Consigne:
Reproduisez, s'il vous plaît, le passage du texte fourni sur Mohamed Idris qui commence par les mots contenant "Ce portrait se" et s'achève sur "lequel elles s’inscrivent.", sans rien y changer.

Texte fourni:
------------------------------------------------

Le 27 novembre 2024, le nom de Mohamed Idris a basculé d’un univers à l’autre : celui, très technique et souvent contesté, de la régulation des médias, vers l’un des portefeuilles les plus sensibles de l’exécutif éthiopien, le ministère de la Paix. Dans un pays où les mots pèsent parfois autant que les armes, cette trajectoire n’a rien d’anodin. Elle raconte à la fois un itinéraire individuel, encore peu documenté sur le plan biographique, et un choix politique : confier la paix civile à un profil issu de l’architecture informationnelle de l’État.
Car c’est bien là que Mohamed Idris s’est fait connaître sur la scène publique : en tant que directeur général de l’Ethiopian Media Authority, institution chargée d’encadrer le secteur médiatique, de délivrer des licences et d’appliquer une législation elle-même au cœur de débats sur les équilibres entre libertés, sécurité nationale et cohésion. Nommé ensuite ministre de la Paix, il se retrouve à la croisée de dossiers qui dépassent de loin la communication institutionnelle : tensions interrégionales, déplacés internes, dialogues politiques, mécanismes de réconciliation, et gestion d’un après-guerre fragile depuis l’accord de cessation des hostilités signé en 2022 pour le conflit du Tigré.
Ce portrait se heurte toutefois à une limite : les informations publiques disponibles sur l’homme, au-delà de ses fonctions et de ses déclarations, restent rares. Pas d’éléments confirmés sur son âge, sa formation ou son parcours antérieur avant 2021 dans les sources les plus accessibles. Cette rareté elle-même est révélatrice : en Éthiopie comme ailleurs, certains responsables émergent d’abord par la fonction, puis seulement, parfois, par le récit personnel. Reste alors la matière journalistique la plus solide : les dates, les responsabilités, les prises de parole, et le contexte politique dans lequel elles s’inscrivent.
Une nomination au ministère de la Paix, dans un moment de fortes tensions
La nomination de Mohamed Idris au poste de ministre de la Paix, effective le 27 novembre 2024, est annoncée par les canaux institutionnels éthiopiens à la fin du mois de novembre. Elle intervient après le départ de son prédécesseur, Binalf Andualem. Dans l’ordre protocolaire, c’est une décision gouvernementale classique ; dans la réalité éthiopienne, c’est un signal : le ministère de la Paix est l’un de ces ministères dont l’intitulé paraît apaisant mais dont le périmètre recouvre une zone de turbulences.

------------------------------------------------

Extrait des données:
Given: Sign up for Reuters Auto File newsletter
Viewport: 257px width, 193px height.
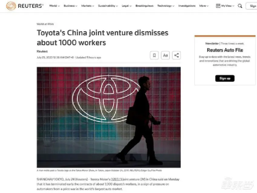Looking at the screenshot, I should 225,79.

------------------------------------------------

Résultat:
Ce portrait se heurte toutefois à une limite : les informations publiques disponibles sur l’homme, au-delà de ses fonctions et de ses déclarations, restent rares. Pas d’éléments confirmés sur son âge, sa formation ou son parcours antérieur avant 2021 dans les sources les plus accessibles. Cette rareté elle-même est révélatrice : en Éthiopie comme ailleurs, certains responsables émergent d’abord par la fonction, puis seulement, parfois, par le récit personnel. Reste alors la matière journalistique la plus solide : les dates, les responsabilités, les prises de parole, et le contexte politique dans lequel elles s’inscrivent.